Broadcast w to each partition

weightRDD = For each partition in rdd inputData

wp = w

Perform a single gradient descent pass over the records in

the partition by iteratively updating wp

Return wp

/* weightRDD is the rdd storing new weights */

w = average of all weights in weightRDD

Return w

The key is to keep the rdd inputData in memory (persist before calling IPA).

2.  Alternating direction method of multipliers (ADMM): http://stanford.edu/~boyd/admm.html

This method is based on the concept of the augmented Lagrangian. In each iteration for each partition the calibration model is solved on the records pertaining to the partition. The objective function is altered and it consists of the standard loss and a penalty term driving the weights to resemble the average weights. One needs to solve an extra regularization problem with penalties. For L2 and L1 norms this problem has a closed form solution.

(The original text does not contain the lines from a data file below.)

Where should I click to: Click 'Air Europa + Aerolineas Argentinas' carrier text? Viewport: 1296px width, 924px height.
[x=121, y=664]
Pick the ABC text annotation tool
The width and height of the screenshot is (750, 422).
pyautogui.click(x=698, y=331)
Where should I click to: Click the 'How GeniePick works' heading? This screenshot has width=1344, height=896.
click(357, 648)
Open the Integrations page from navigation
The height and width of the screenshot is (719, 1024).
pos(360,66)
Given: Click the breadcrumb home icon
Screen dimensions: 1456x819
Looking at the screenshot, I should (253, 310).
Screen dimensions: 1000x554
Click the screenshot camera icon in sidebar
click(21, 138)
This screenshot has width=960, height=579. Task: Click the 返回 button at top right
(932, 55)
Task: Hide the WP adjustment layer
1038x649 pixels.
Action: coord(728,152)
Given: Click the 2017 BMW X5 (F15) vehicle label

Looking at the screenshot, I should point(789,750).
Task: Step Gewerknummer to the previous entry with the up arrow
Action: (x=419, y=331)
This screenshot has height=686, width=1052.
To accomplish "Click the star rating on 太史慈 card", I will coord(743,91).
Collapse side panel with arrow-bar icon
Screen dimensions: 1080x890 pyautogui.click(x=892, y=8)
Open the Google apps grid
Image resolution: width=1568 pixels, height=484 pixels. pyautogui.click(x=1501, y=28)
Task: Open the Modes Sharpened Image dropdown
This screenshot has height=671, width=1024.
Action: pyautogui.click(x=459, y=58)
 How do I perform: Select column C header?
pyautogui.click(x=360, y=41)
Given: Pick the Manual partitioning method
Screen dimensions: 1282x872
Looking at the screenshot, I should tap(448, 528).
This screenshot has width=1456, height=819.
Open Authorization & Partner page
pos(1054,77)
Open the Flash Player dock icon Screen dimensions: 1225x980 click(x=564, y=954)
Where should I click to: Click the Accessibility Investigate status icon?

After each partition computes its weights, they are averaged and the penalty term adjusted. Each partition has its own set of weights.

Since the algorithm is complex, we do not provide the pseudo code.  The bulk of the pseudo code is actually very similar to IPA, however there is additional work performed by the driver.

One challenge, i.e., inefficiency in spark or ‘we do not how to do it in spark,’ is the inability in spark to send particular data (in our case the penalties) to a particular actor working on a partition. Instead we had to do a forecast to all actors and then during processing of a partition only the relevant penalties that have been broadcast are used. The main issue here is that all penalties for each partition has to be held in memory at the driver. For very large-scale rdd’s with many features this will be a bottleneck.

3.  Progressive hedging (PH): This is very similar to ADMM. The regularization subproblem has a different from than in ADMM, but it still exhibits closed form solutions for L2 and L1 norms.

 

The implementations together with test codes are available at https://github.com/opex-analytics/spark-ml-optimization.

Alexandros Nathan (Ph.D. Candidate at Northwestern University) also contributed to this article.